Saved entries:
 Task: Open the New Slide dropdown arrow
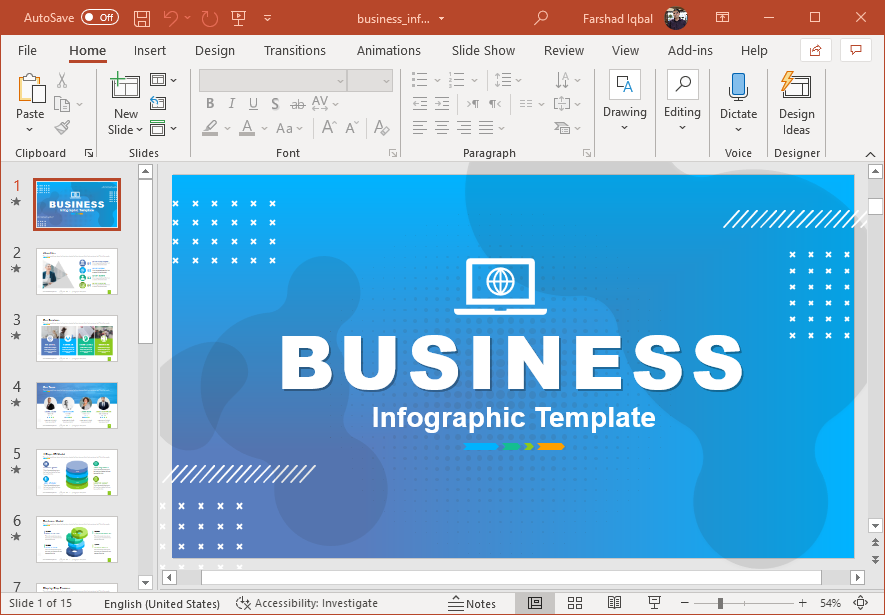click(x=126, y=129)
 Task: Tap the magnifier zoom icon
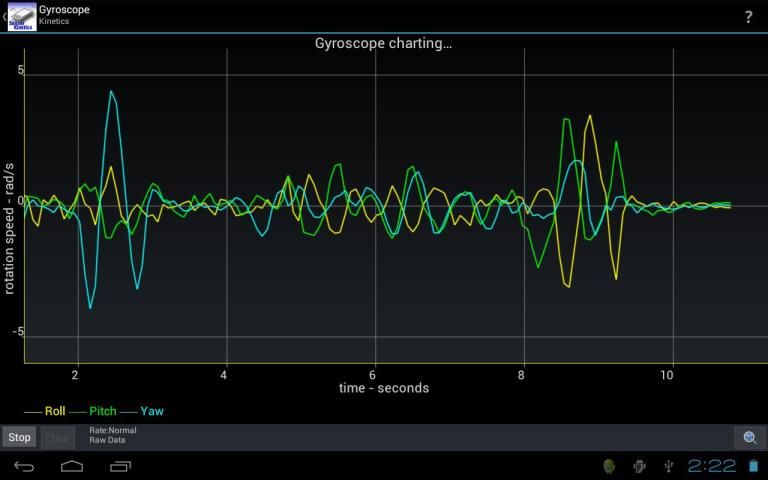749,438
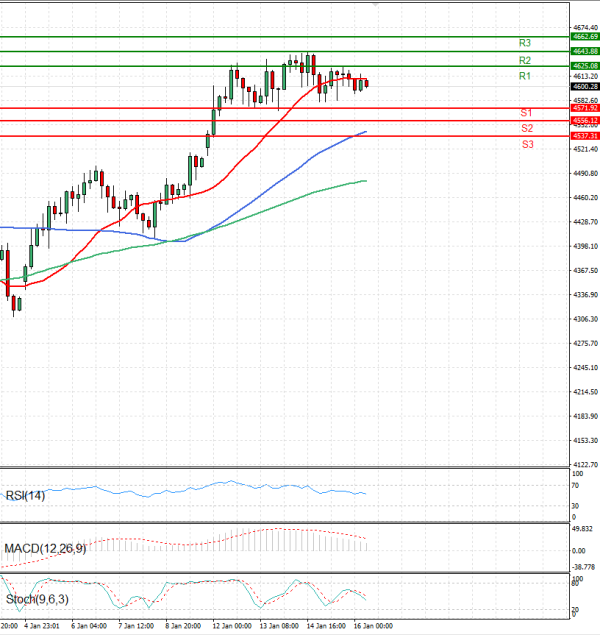This screenshot has width=600, height=635.
Task: Click the 4662.69 green price tag
Action: coord(585,36)
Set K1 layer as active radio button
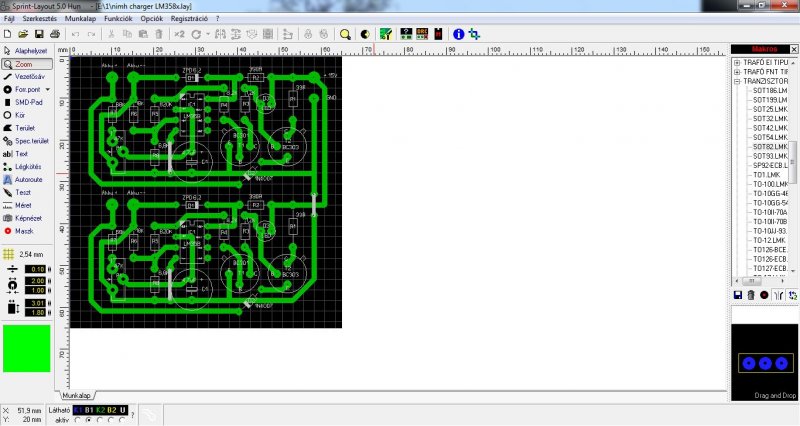The image size is (800, 426). pos(78,420)
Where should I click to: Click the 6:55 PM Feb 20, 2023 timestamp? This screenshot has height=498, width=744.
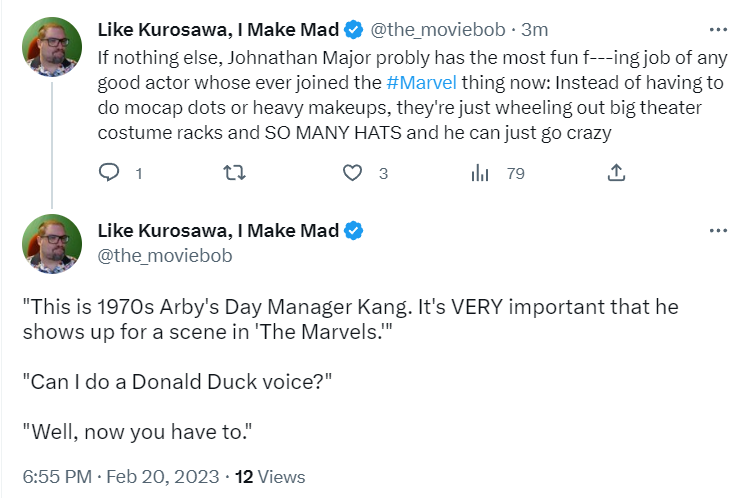[121, 477]
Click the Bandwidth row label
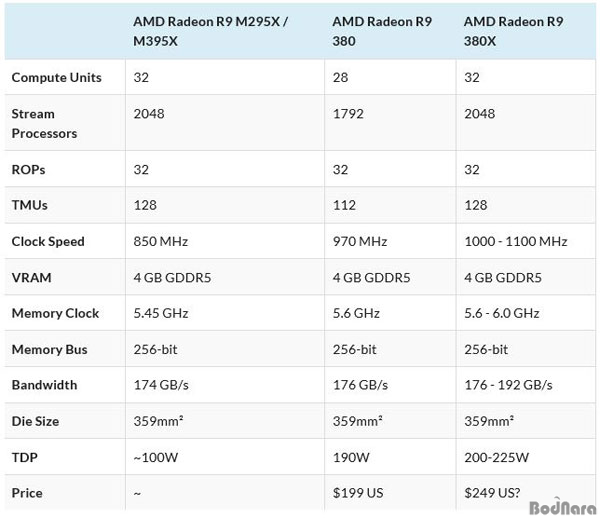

TASK GOAL – What you hand back should match the entries above exactly, except that no picture appears.

FINISHED TASK –
 Task: Open the New Slide dropdown arrow
click(x=126, y=129)
 Task: Tap the magnifier zoom icon
749,438
This screenshot has width=600, height=635.
Task: Click the 4662.69 green price tag
Action: coord(585,36)
Set K1 layer as active radio button
The image size is (800, 426). pos(78,420)
Where should I click to: Click the 6:55 PM Feb 20, 2023 timestamp? This screenshot has height=498, width=744.
[121, 477]
Click the Bandwidth row label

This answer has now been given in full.